My husband, Paul, and I prefaced the new year with a short holiday message predominantly going to relatives and friends who knew nothing about the medical problems with which we dealt last year. They began the end of July when Paul was diagnosed with prostate cancer. After consultations with experts, he decided to undergo a prostatectomy. However, pre-op tests showed he needed open-heart surgery first. (A warning to readers: He was asymptomatic for both conditions, so keep close tabs on one’s health via regular medical checkups.)

Heart surgery was performed on Sept. 21 cancer surgery on Dec. 7. Both were successful, and Paul’s recovery is progressing well.

So, our holiday message began and ended with Deo gratias—“Thanks be to God.” We pray this daily, grateful that Paul has entered 2005 in better shape. As I often stress, God must have some special plan for him. Perhaps it is to be supportive of others facing similar circumstances. Perhaps it is to be more aware of God’s expectations. However, if there’s one strong lesson learned, it is this: Each day, each week, each month we have left in life, we should determine what we can do to make it better, not only for ourselves but for everyone with whom we come in contact. Life is too fragile to do otherwise.

At an early Mass on Sunday, Paul and I heard Father Tony Volz, the pastor of Christ the King Parish in Indianapolis, stress how important it is for each of us to reflect Jesus Christ to the best of our ­ability in everything we do. As Christians, that is our mandate. It is easier to accomplish if we consciously dedicate each day to that purpose, praying for God’s help and remembering “This is the first day of the rest of my life.”

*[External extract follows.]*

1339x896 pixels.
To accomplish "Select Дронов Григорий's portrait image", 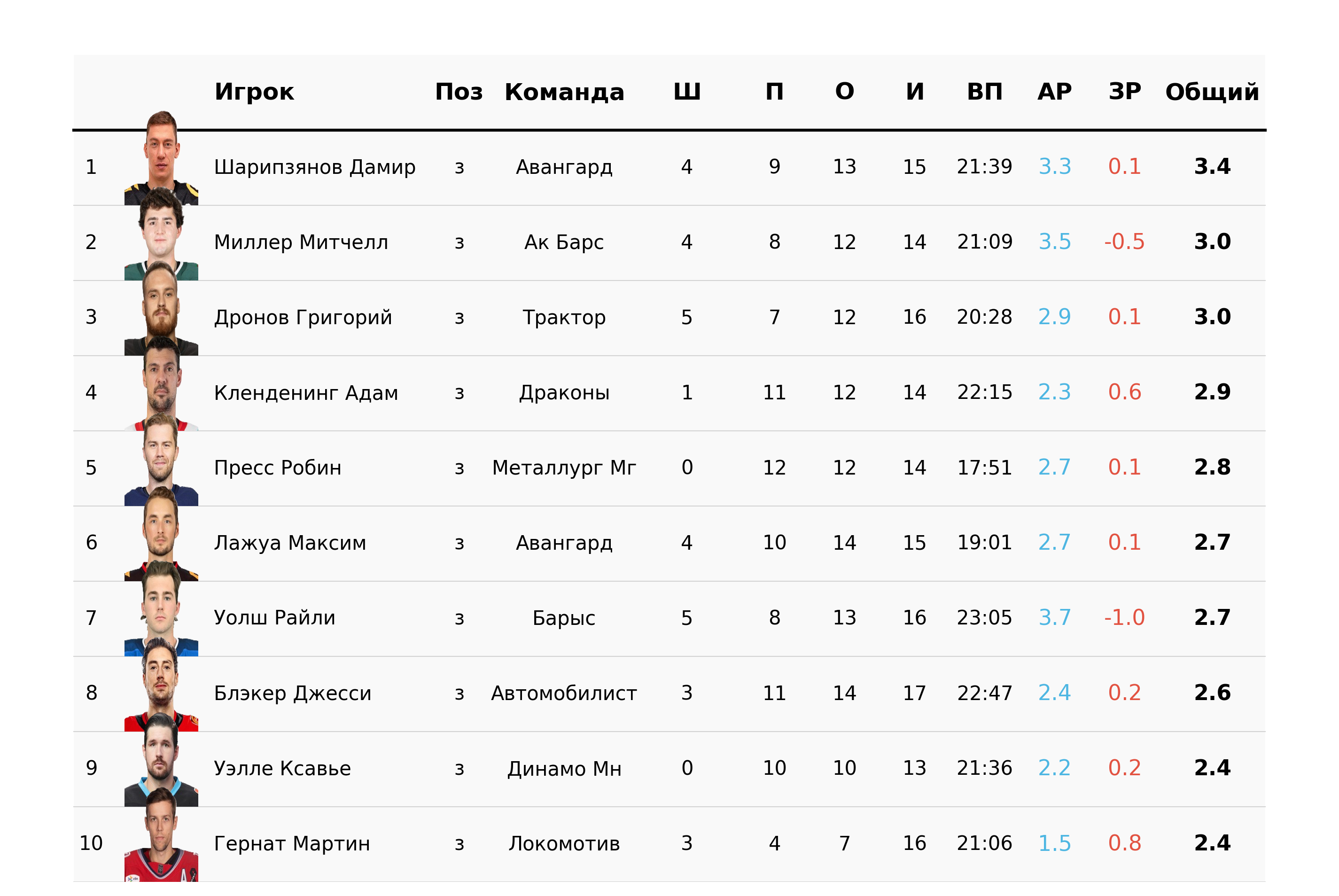I will (x=161, y=309).
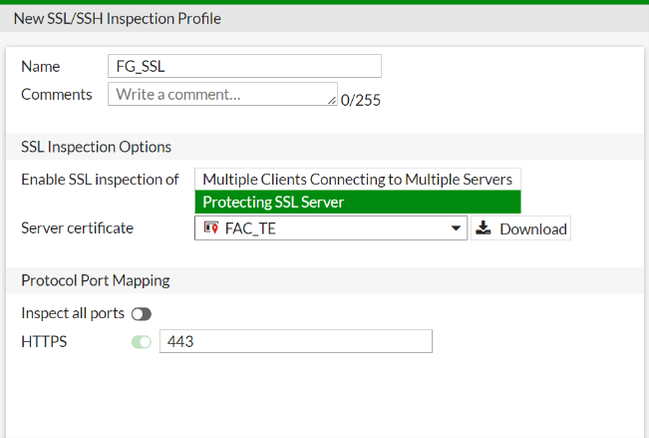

Not one of us knows exactly when our days will cease. Consider sudden recent disasters—from the catastrophic (i.e., tsunami deaths) to the premeditated (i.e., kidnappings or murders) to the sudden (i.e, auto accidents, war casualties, or medical conditions causing quick or lingering deaths).

Consider them carefully, offer as much help as practically, physically and emotionally possible—and pray. How­ever, don’t dwell on them so much that extreme challenges or tragedies prevent us from mirroring Christ with faith, hope and love through our thoughts, words and deeds.

(Shirley Vogler Meister, a member of Christ the King Parish in Indianapolis, is a regular columnist for The Criterion.)